RECORDS SHOWN
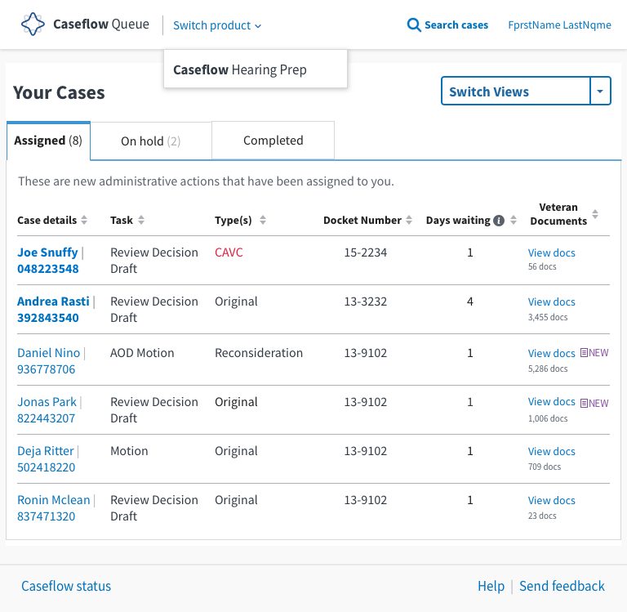Click NEW document icon for Daniel Nino

pyautogui.click(x=584, y=353)
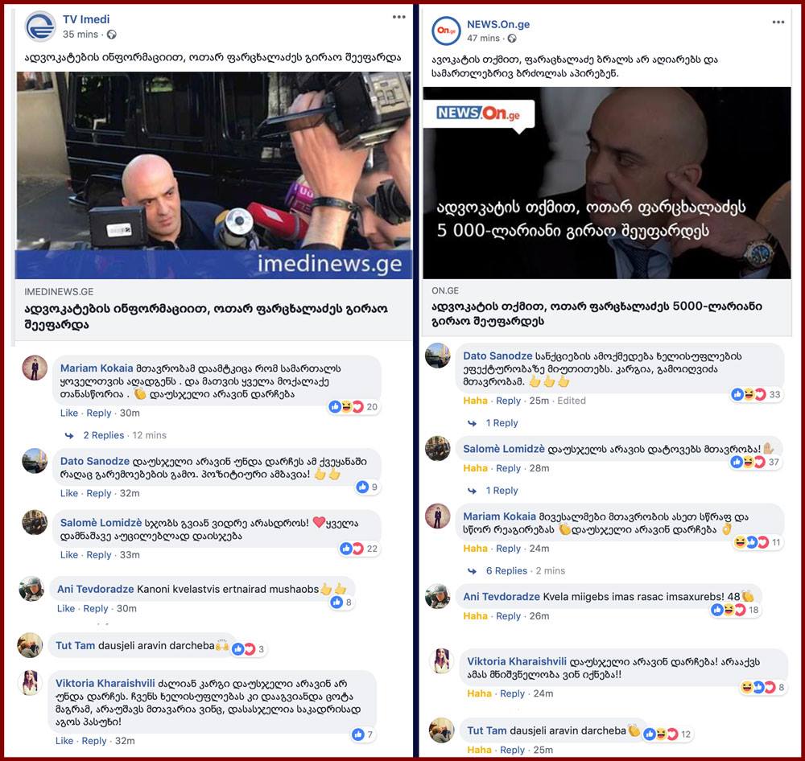The image size is (805, 761).
Task: Open options menu on TV Imedi post
Action: (x=399, y=17)
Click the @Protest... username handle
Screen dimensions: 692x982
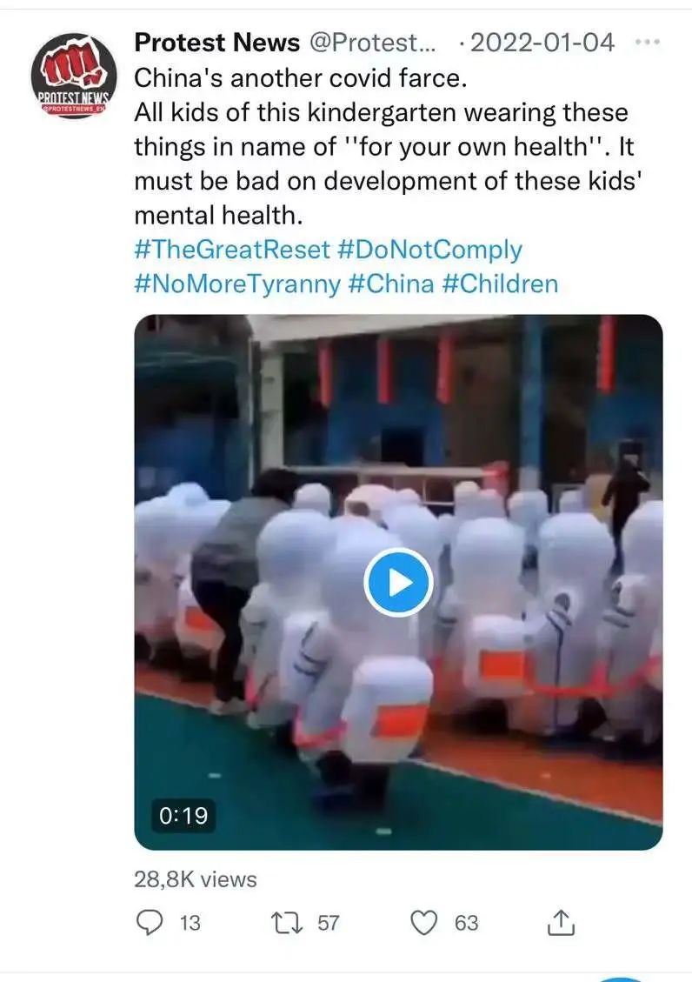point(373,43)
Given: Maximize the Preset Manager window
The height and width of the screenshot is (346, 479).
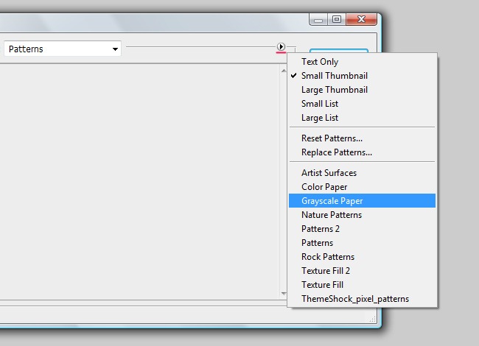Looking at the screenshot, I should pyautogui.click(x=337, y=20).
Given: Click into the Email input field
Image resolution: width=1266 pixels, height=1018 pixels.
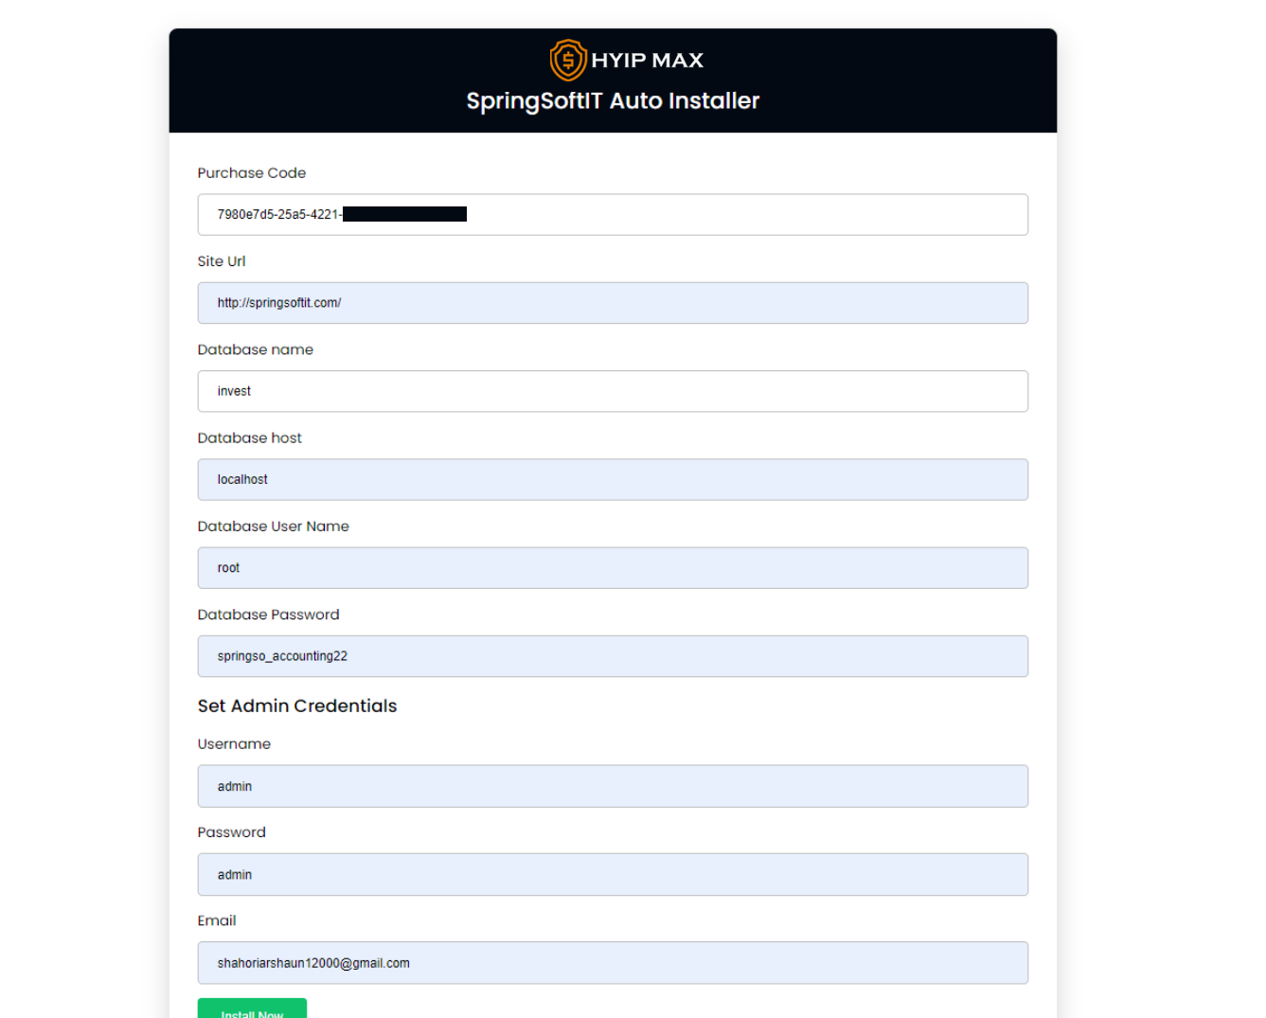Looking at the screenshot, I should [x=613, y=963].
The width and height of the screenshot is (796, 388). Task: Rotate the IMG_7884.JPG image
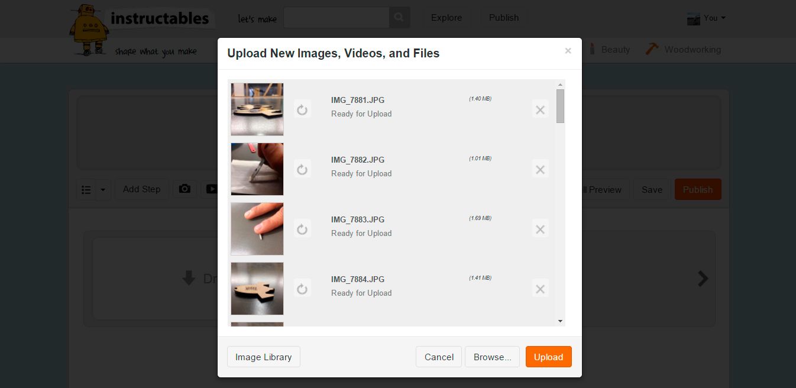point(302,289)
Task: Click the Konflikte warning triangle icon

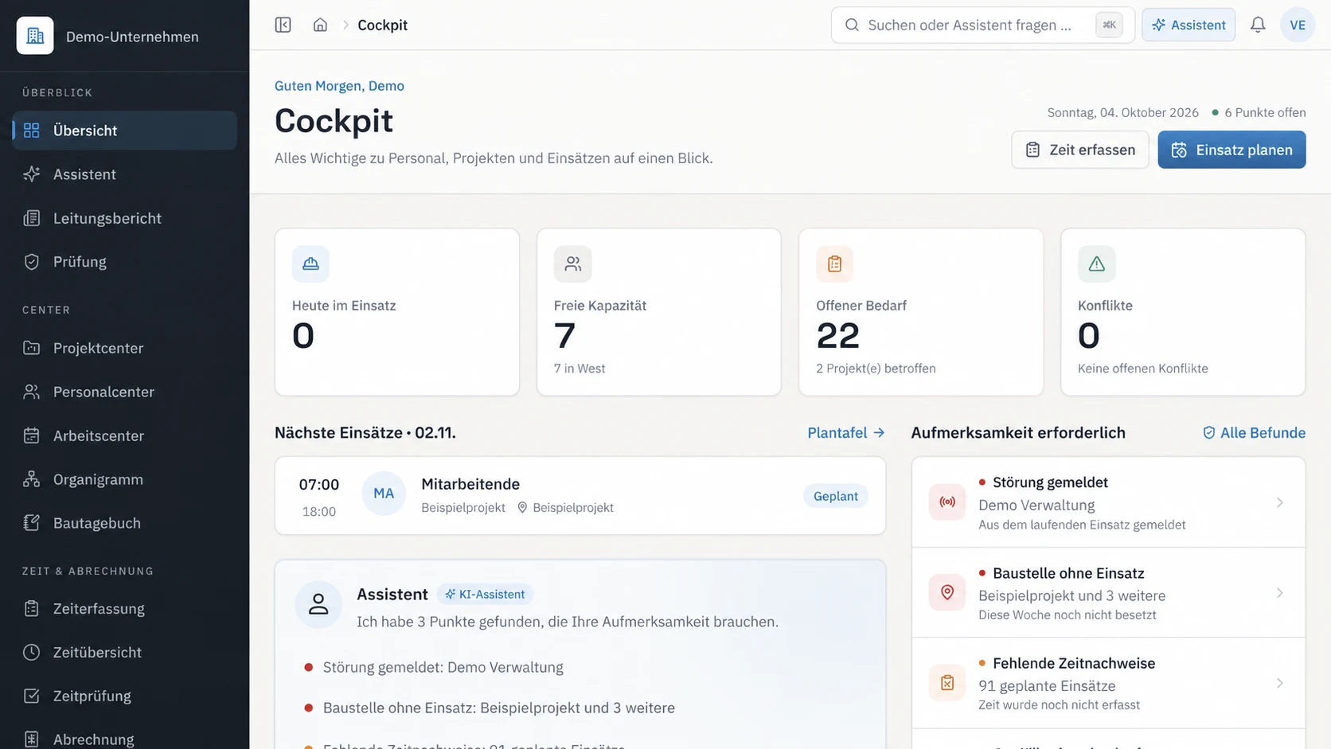Action: tap(1096, 263)
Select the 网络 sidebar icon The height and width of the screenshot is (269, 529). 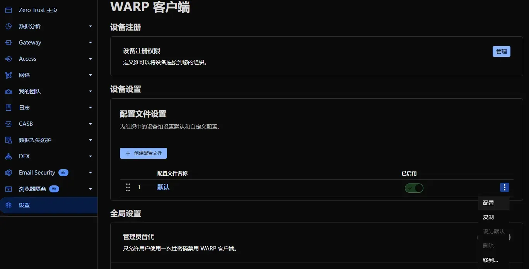(x=8, y=75)
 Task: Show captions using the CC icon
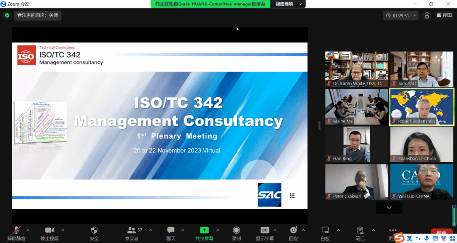pyautogui.click(x=264, y=230)
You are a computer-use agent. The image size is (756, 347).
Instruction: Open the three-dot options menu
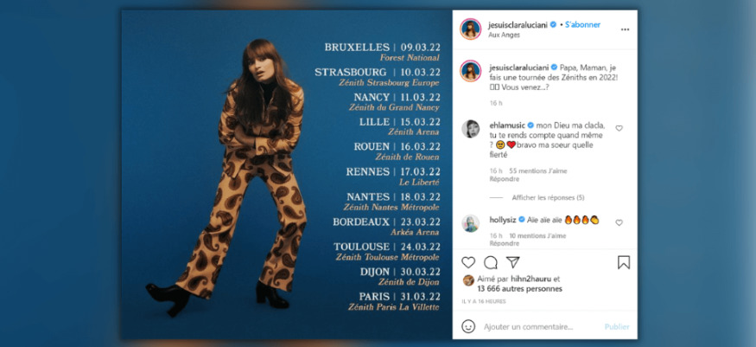click(625, 29)
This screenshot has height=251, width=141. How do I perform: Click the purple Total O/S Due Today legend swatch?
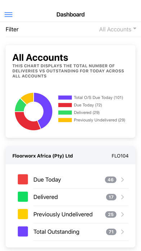tap(65, 97)
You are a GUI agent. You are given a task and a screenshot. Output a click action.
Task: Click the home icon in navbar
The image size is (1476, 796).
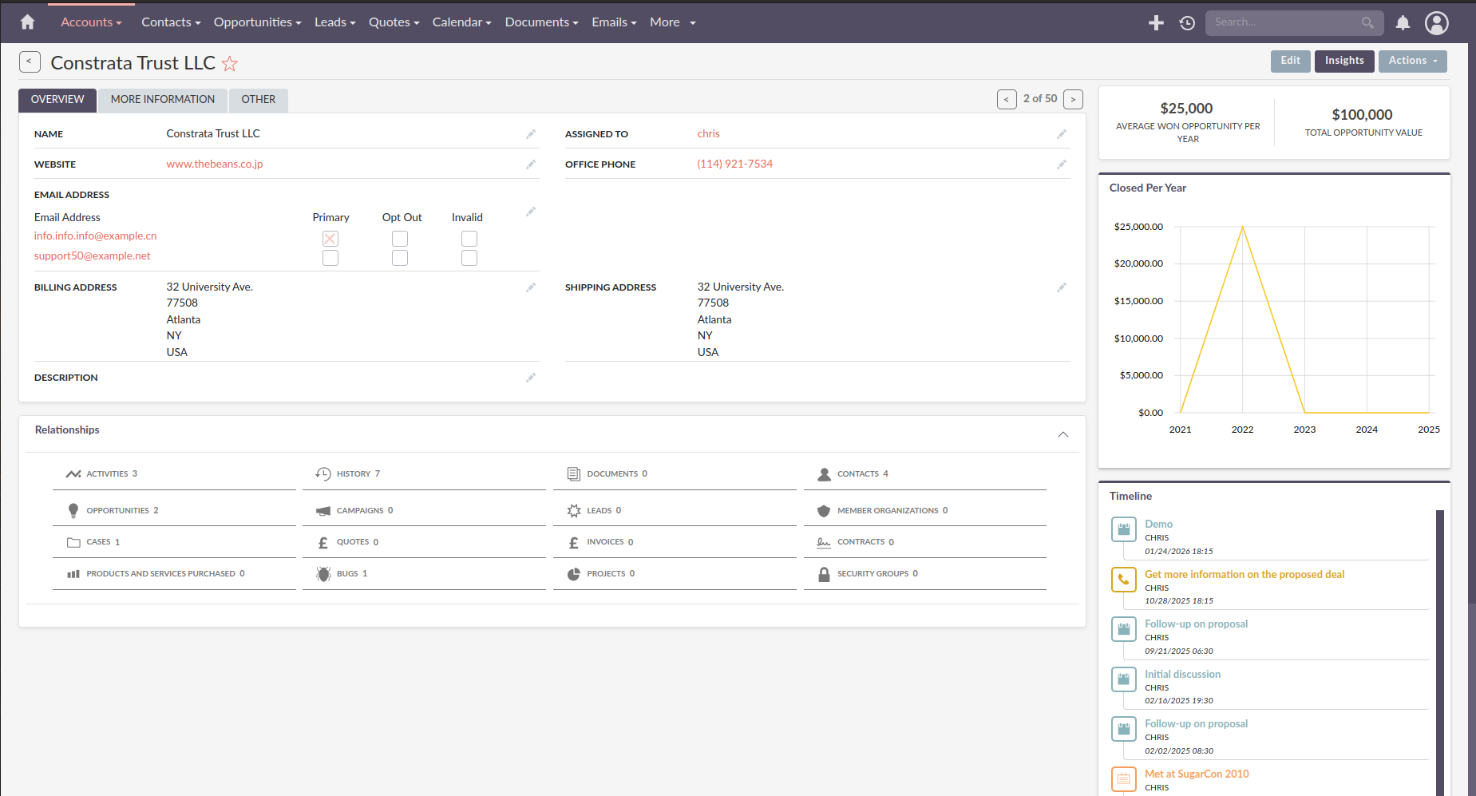click(x=27, y=22)
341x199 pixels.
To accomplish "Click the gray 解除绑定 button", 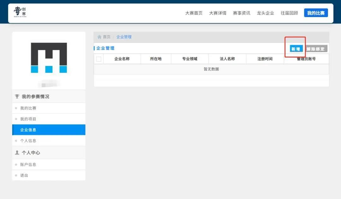I will pyautogui.click(x=316, y=49).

TASK TO CARRY OUT
Which lines of the records above contain the word "agent"? Copy each of them.

EXERCISE OUTPUT
You are a computer-use agent. The image size is (756, 347).
You are a GUI agent. You are given a task and a screenshot. Output a click action.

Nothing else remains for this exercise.